TASK PROMPT
As the answer, give every line of the records that includes the word "entry".

Stored records
*****

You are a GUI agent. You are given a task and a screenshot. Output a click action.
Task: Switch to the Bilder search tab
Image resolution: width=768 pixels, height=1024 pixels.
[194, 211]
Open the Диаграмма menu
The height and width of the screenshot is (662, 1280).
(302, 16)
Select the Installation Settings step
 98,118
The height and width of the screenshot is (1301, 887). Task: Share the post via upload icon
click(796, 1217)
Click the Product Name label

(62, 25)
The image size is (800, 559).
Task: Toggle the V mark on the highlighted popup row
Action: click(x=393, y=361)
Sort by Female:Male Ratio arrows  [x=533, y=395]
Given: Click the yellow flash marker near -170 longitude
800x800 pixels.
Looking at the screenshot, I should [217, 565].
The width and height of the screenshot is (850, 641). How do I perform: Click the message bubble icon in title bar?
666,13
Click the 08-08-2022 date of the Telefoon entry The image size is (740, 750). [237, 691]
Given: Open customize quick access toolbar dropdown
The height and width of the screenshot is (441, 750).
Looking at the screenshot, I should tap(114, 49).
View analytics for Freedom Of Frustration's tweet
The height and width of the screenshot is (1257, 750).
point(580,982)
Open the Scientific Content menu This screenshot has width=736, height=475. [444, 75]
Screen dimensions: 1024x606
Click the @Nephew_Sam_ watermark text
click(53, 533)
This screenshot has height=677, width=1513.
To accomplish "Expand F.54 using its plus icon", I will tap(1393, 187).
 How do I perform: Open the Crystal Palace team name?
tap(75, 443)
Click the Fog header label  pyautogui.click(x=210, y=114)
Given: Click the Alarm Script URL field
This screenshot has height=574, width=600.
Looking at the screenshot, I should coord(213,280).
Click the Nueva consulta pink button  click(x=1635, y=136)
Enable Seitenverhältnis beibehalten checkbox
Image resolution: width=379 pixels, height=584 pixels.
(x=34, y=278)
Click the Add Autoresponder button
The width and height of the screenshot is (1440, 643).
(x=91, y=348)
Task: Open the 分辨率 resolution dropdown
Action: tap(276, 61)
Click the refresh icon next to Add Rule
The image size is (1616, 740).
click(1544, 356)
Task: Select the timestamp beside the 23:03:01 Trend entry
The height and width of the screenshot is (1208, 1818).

*****

RESPONSE AREA
Click the 08-08-2022 date of the Telefoon entry The image size is (740, 750). [237, 691]
Task: Select the timestamp beside the 23:03:01 Trend entry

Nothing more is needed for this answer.